Он не переспросил, каких беглых я имею в виду. В Кустовом это слово имело определённый смысл.
— Нет, не до такой степени, но в империю большинство не поедут. Долги, хулиганка, тёмное прошлое.
— А ты?
— Ну, мне можно. Но и я не горю.
— Вообще-то речь идёт о другом вольном городе.
— А что, их два?
— Возможно. Но, всё последовательно. Давай, я пока что заберу тебя и твоих, чтобы вы работы не лишились. Заказы есть, по мелочи?

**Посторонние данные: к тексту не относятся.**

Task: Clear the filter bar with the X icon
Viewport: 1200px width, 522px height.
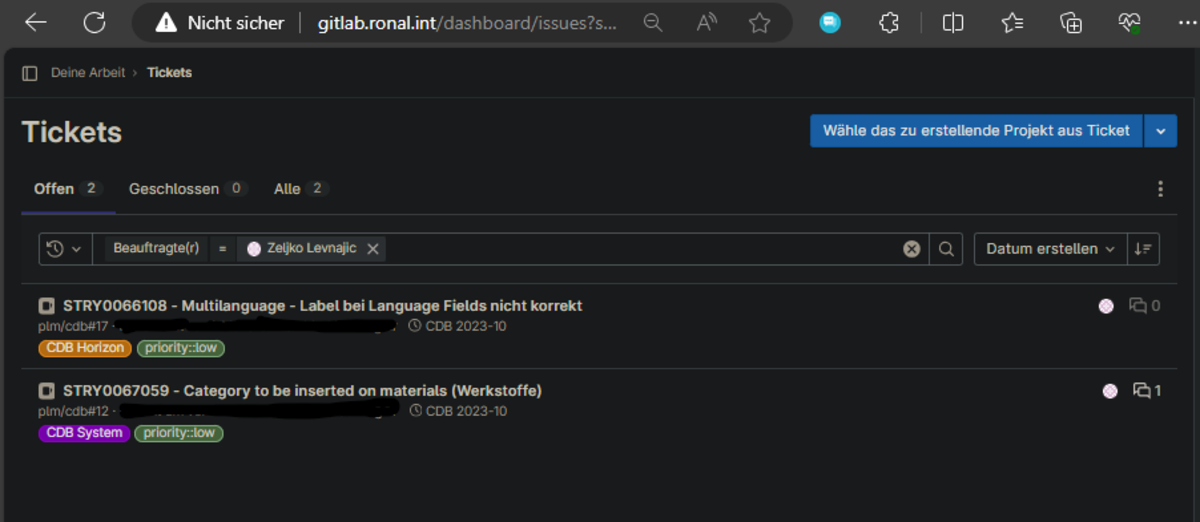Action: coord(911,249)
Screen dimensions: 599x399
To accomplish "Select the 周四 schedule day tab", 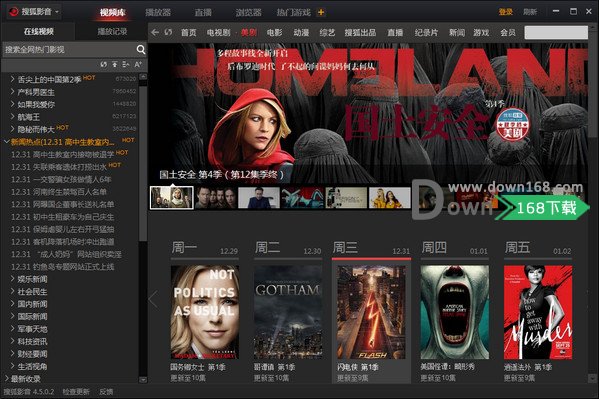I will (x=434, y=248).
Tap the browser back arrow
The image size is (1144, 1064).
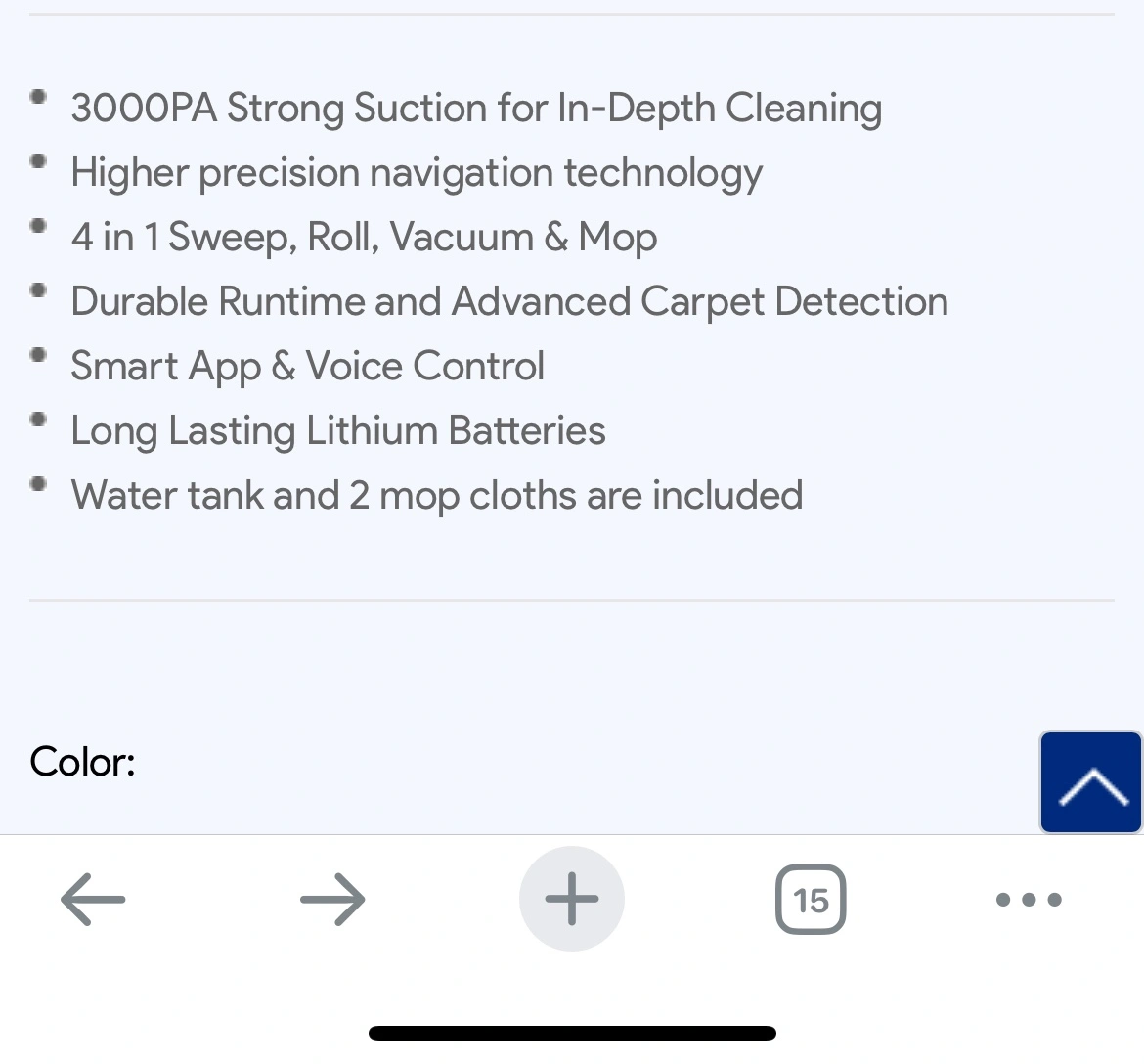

— Все, что были — закрыты, оплаты потрачены. По сути, хозяину надо брать новые заказы, с новыми авансами и на них платить нам зарплату. Беда в том, что договариваюсь тоже я, а он мне и так денег должен. Может это и глупо, но я не хочу дальше надрываться чтобы он свою жопу на испанском солнышке согревал. Я вот дальше дикого пляжа на реке Тобол не бываю. Чего я должен выслушивать от клиентов? Или я глупо поступаю?
— Да нет, нормально ты поступаешь. Большинство бизнесов гибнут из-за того, что руководитель голову использует исключительно для того, чтобы в неё есть.
В следующую секунду в цех широкими шагами ворвался герой наших разговоров, Мещеряков.
— Я его по всему городу… А он сидит, сучонок, харя нахальная, мелкий ублюдок, который допустил, чтобы у меня банкиры отняли…
Он задыхался от собственного гнева, что мешало ему заметить наличие за его спиной Фальцета, который с любопытством ждал развития событий или приказа от меня.
В проёме так же показалась спутница Мещерякова, которая, увидев среди прочих меня, крендельками поставила руки в боки, что не позволило её попасть в цех из-за резко увеличившегося габарита.
Мещеряков выхватил откуда-то из-за пояса револьвер и угрожающе направился в мою сторону. Хотя это было совершенно с моей стороны не рационально, но никакого страха я не испытывал, а одно только любопытство.
Единорог увидел появившееся оружие и среагировал до того, как ствол Мещерякова станет направлен на меня. Он сцапал руку с оружием, но всё-таки грянул выстрел, пуля чиркнула по бетонному полу и срикошетила к потолку. Ещё через мгновение Фальцет выбил короткоствол из рук горе-бизнесмена и профессиональным резким ударом в ухо отправил его в нокаут.
Женщина, спутница Мещерякова, чьего имени я так и не узнал, истерично заорала на высоких нотах, это вступало в резкую дисгармонию с тем, что все действия внутри цеха совершались без единого слова.